- Studies of long-term disability in people living with primary progressive MS have demonstrated that there are distinct trajectories or pathways of disability accumulation.
- In contrast, studies in people living with secondary progressive MS have yielded inconsistent results on the accumulation of long-term disability.
- Using an international network of MS registries and databases, researchers have identified subgroups of people with secondary progressive MS with similar pathways of disability over time.
What is known about disability progression pathways in people with progressive MS?
The transition to secondary progressive MS from relapsing remitting MS can be hard to detect and is generally recognised after the fact. Attempts have been made to clearly define the transition to secondary progressive MS, but ultimately, the exact determination of a time point of transition is unlikely.
In primary progressive MS and secondary progressive MS, the rate of disability accumulation has been found to be equal in some studies. However, other research has found that in primary progressive MS, the process of disability progression takes longer.
Research has also revealed the factors linked to the accumulation of disability in secondary progressive MS are varied, and some of the research is inconsistent.
In a previous study, researchers identified different progression trajectories in people living with primary progressive MS. However, this is yet to be determined in people with secondary progressive MS.
What did the researchers do?
Using the BigMSData Network, an international network of MS registries and databases from Italy, France, and Sweden, as well as MSBase (one of the world’s largest clinical databases), researchers aimed to identify the different trajectories of disability progression in people with secondary progressive MS, as measured by the Expanded Disability Status Scale (EDSS).
Published in the Journal of Neurology, Neurosurgery, and Psychiatry and led by Professors Tomas Kalincik and Helmut Butzkueven, the study identified two cohorts of people from these registries who had a secondary progressive MS diagnosis from a clinician (cohort 1) or satisfied objective criteria to have secondary progressive MS (cohort 2).

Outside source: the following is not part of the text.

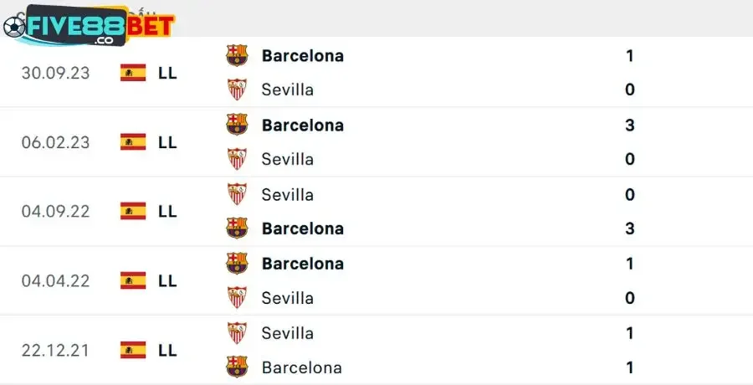The height and width of the screenshot is (385, 753).
Task: Click Spain flag for 30.09.23 match
Action: pos(133,73)
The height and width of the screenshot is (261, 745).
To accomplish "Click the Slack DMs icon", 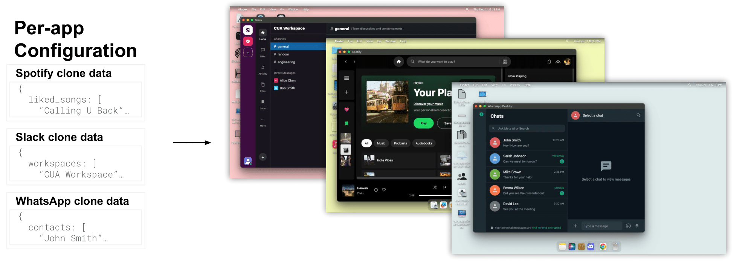I will pos(263,50).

People in these cohorts had a baseline EDSS score of 3-4, meaning they could walk unaided but with moderate disability in a functional system. A total of 3,613 people were included in cohort 1 and 7,613 people in cohort 2.
What did the study find?
Using the BigMSData Network and EDSS scores, the researchers modelled disability progression pathways in both cohorts to an EDSS of 6, the point at which a walking aid is required.
In cohort 1, they identified three distinct disability progression trajectories, which they named:
- Mild class (35.9% of people) – average time to an EDSS of 6 was 12.1 years, reached at an average age of 66.5 years.

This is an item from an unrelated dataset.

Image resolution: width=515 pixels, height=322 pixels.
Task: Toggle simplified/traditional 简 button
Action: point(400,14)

- Moderate class (53.6% of people) – average time to an EDSS of 6 was 5 years, reached at an average age of 53.1 years.
- Severe class (10.5% of people) – average time to an EDSS of 6 was 1.7 years, reached at an average age of 44.9 years.
When the researchers compared the characteristics of the three groups at the start of the study, the severe class showed a younger age and shorter disease duration. In this class, there was a higher frequency of people who experienced one relapse in the previous two years, and people with at least one relapse during the follow-up period.
A similar trend was also observed in cohort 2. However, more people were classified as severe in this cohort (10.5% in cohort 1 vs. 27.7% in cohort 2).
The researchers next investigated baseline characteristics on class severity. What they found was:
- Longer disease duration was linked with a lower chance of being in the moderate or severe class.
- People who experienced at least one relapse in the previous two years showed a high chance of being in the moderate class, but not severe class.
What is the take-home message from this study?
The results of this study highlight three progression trajectories of people with secondary progressive MS. Identifying these classes may help design clinical trials in secondary progressive MS.
For example, selecting participants at higher risk of disability progression over the typical 2–3 years of follow-up may increase the power of the clinical trial since more disability events are expected. This may lead to more rapid ways of identifying successful treatments.
Furthermore, there may be biological differences between these progression trajectories, such as MRI profiles, blood profiles or other biomarkers. Research into these may help differentiate between these secondary progressive MS classes.